Basiglio, vermi e lumachine nell’insalata durante il pranzo a scuola. “Non deve succedere più”

Alcuni alunni della primaria si sono ritrovati nel piatto le foglioline incriminate. La sindaca Reale chiede “un monitoraggio costante e puntuale” e approfondimenti alla ditta appaltante. Inviata una segnalazione ad Ats

Una mensa scolastica (Foto archivio)

Una mensa scolastica

Basiglio (Milano), 27 febbraio 2023 – Vermiciattoli e lumachine nell’insalata servita ai bambini. Per quanto la situazione possa far pensare a un bucolico contesto di campagna, com'è immaginabile i diretti interessati e i loro genitori non hanno gradito.

E’ successo a Basiglio, dove venerdì scorso, durante il pranzo a scuola, alcuni alunni della primaria hanno notato tracce di vermetti e lumachine nelle foglie di lattuga distribuite come contorno. “Non è mai successo prima e non dovrà più succedere", fanno sapere dal Comune, che ha richiesto approfondimenti sull’accaduto e, per il futuro, maggiori controlli.
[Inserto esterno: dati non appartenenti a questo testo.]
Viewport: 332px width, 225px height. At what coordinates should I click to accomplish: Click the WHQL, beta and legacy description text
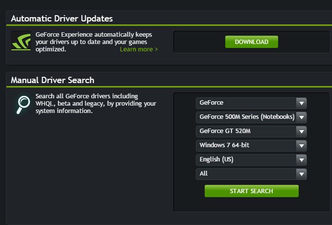point(95,104)
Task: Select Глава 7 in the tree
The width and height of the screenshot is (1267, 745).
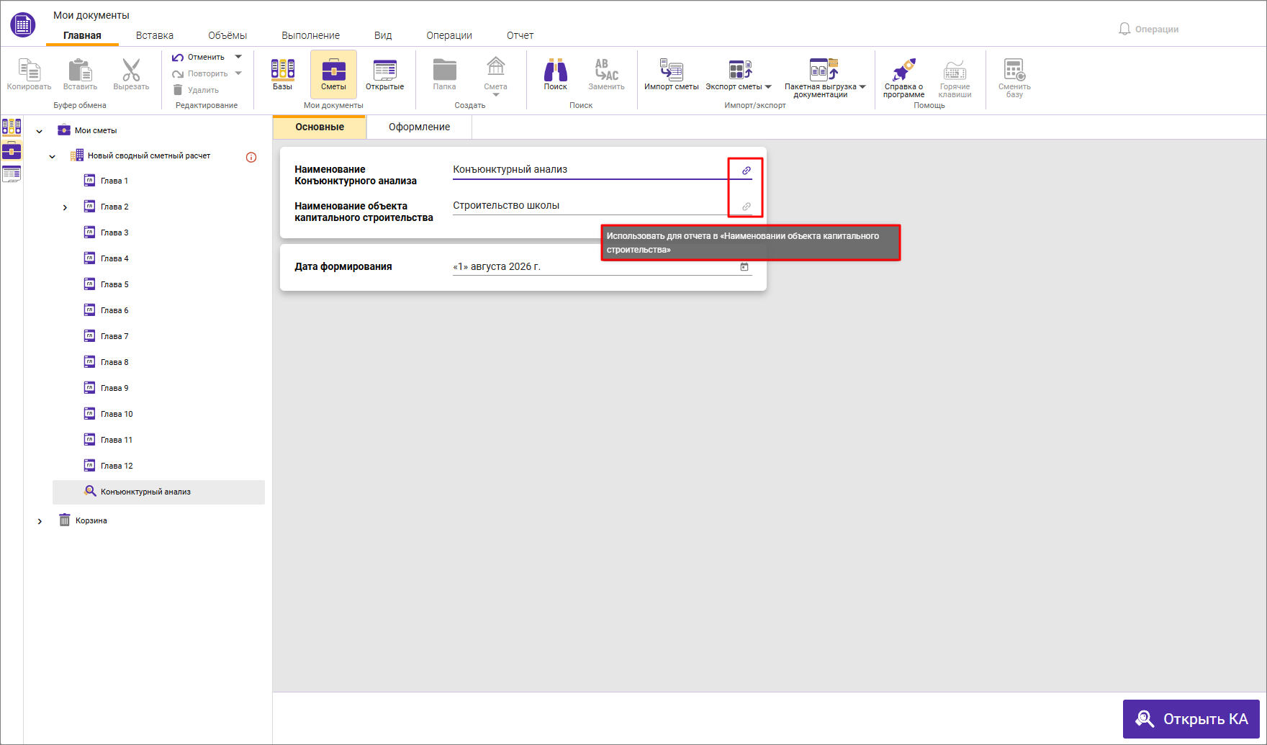Action: (114, 336)
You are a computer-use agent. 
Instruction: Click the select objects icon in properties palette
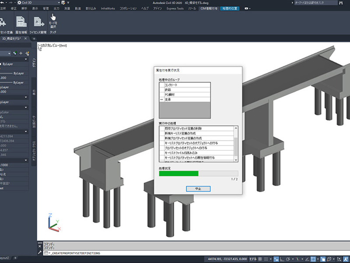tap(21, 53)
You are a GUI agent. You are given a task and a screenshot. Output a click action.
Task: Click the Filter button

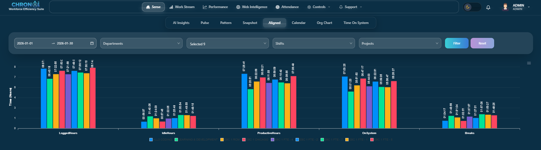tap(456, 43)
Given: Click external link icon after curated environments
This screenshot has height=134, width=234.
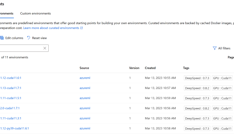Looking at the screenshot, I should (x=81, y=28).
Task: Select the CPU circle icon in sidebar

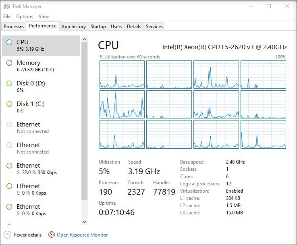Action: 9,42
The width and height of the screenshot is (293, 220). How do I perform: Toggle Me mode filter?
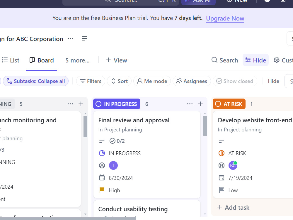point(152,81)
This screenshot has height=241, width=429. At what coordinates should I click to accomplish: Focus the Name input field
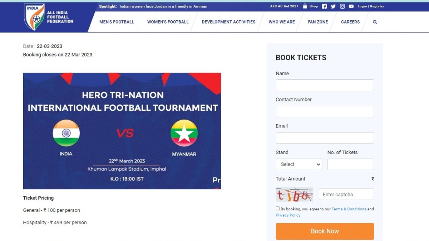point(325,85)
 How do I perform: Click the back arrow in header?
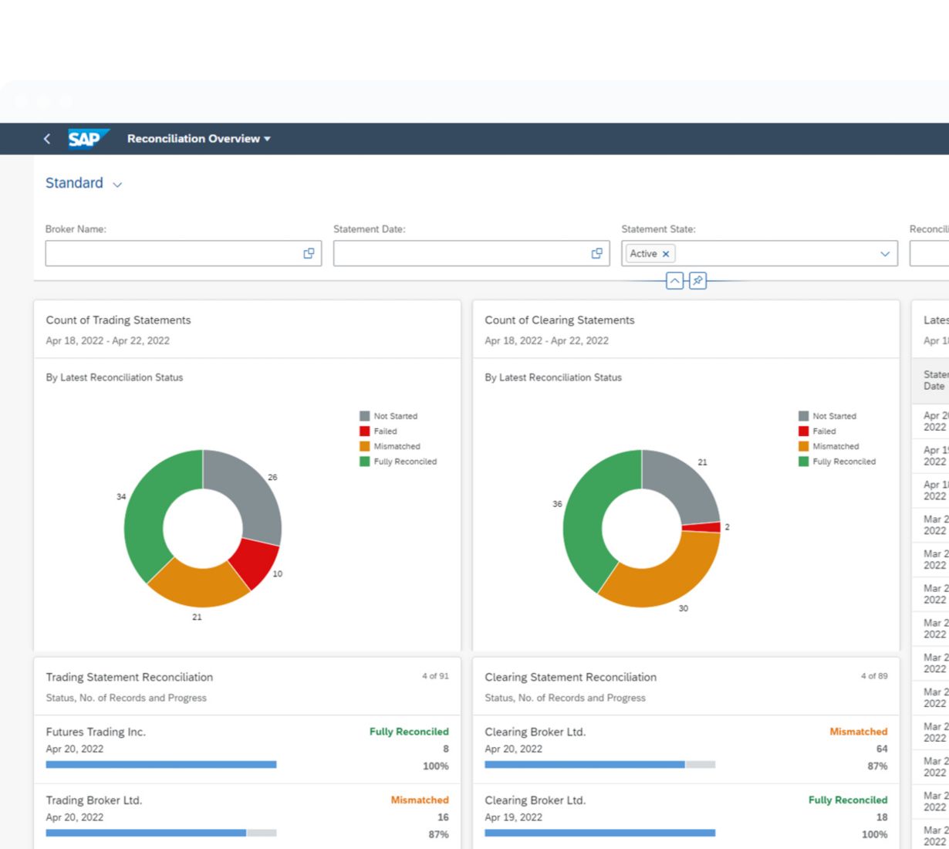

In seguito all’episodio, la sindaca Lidia Reale ha convocato una riunione del Circolo di qualità, alla presenza dei referenti di Vivenda (la società che ha in appalto le mense), il personale del Comune, i vertici dell’Istituto comprensivo, un rappresentante della società Iisg (incaricata di controllare la qualità degli alimenti), i rappresentanti dei genitori e degli insegnanti. “Ho chiesto una riunione urgente – conferma la prima cittadina – non solo per conoscere nel dettaglio quanto accaduto, ma anche per condividere una serie di azioni necessarie ad evitare che episodi del genere possano ripetersi. Investiamo molto nella scuola e nella refezione, vogliamo quindi che sia un’eccellenza e che il monitoraggio sia costante e puntuale”.
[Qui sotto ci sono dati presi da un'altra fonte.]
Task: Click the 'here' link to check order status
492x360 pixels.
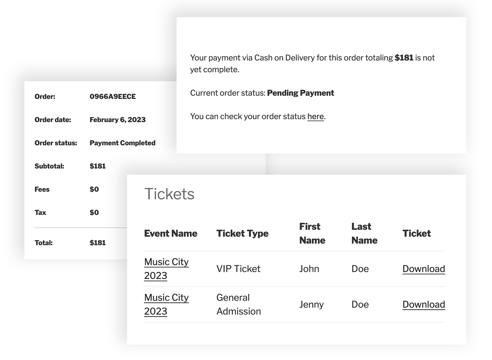Action: pyautogui.click(x=315, y=116)
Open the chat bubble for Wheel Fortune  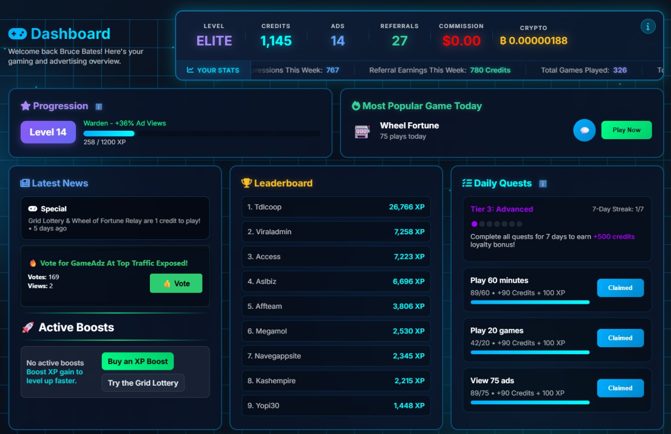point(584,130)
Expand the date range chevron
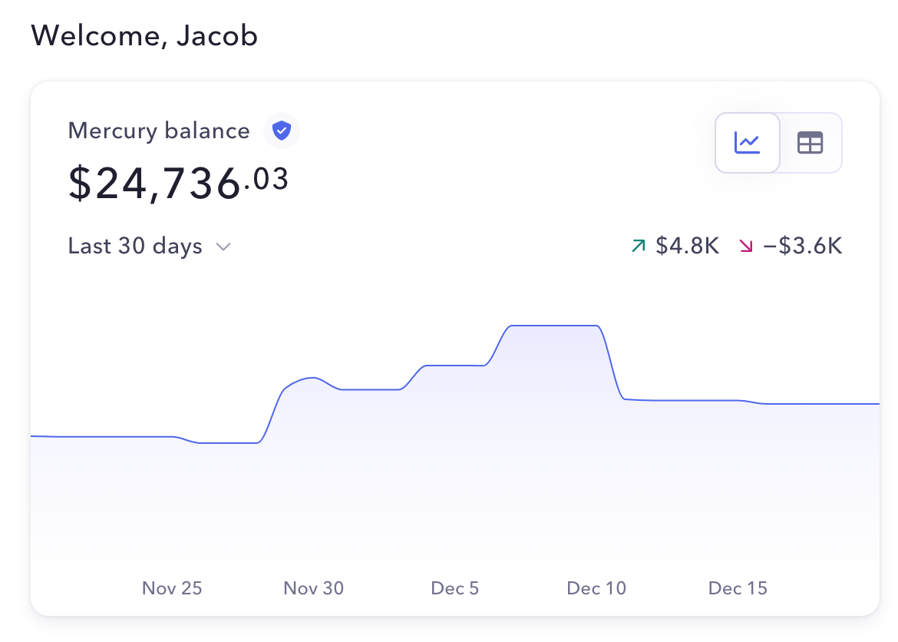 [223, 247]
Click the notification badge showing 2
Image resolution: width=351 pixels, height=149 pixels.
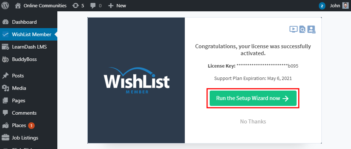click(322, 6)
Come riferito da Vivenda, il lavaggio dell’insalata avviene in maniera manuale e il controllo è demandato all’attenzione visiva dell’operatore. In questa catena di passaggi, qualcosa dev’essere sfuggito, se alcuni studenti si sono ritrovati nel piatto le foglioline incriminate. Gli alunni hanno segnalato l’anomalia alle insegnanti, quindi al responsabile della refezione scolastica, che ha avviato le procedure di sicurezza interna, evitando l’ulteriore distribuzione dell'alimento. “Attendiamo le verifiche interne e quelle esterne della società incaricata di controllare prodotti e lavorazioni – prosegue Lidia Reale –, ma allo stesso tempo abbiamo ritenuto opportuno inviare una comunicazione ad Ats, affinché effettui un controllo straordinario”.
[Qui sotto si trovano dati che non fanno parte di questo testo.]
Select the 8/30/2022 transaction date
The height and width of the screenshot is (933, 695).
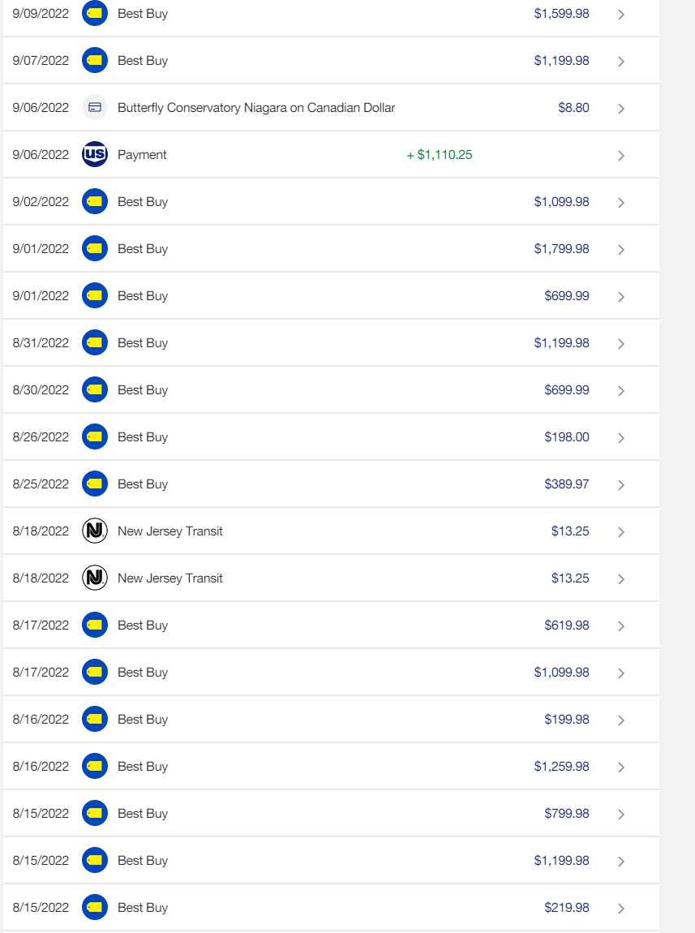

Tra gli interventi concordati, Vivenda si è impegnata a rivedere le procedure di autocontrollo nei passaggi di lavorazione delle insalate e ha segnalato l’accaduto al fornitore, affinché verifichi quanto successo. Si è inoltre deciso di sostituire la lattuga biologica distribuita sinora con un altro tipo d’insalata, o con prodotti non biologici, in quei periodi dell’anno nei quali è rilevata una maggiore presenza d’infestanti.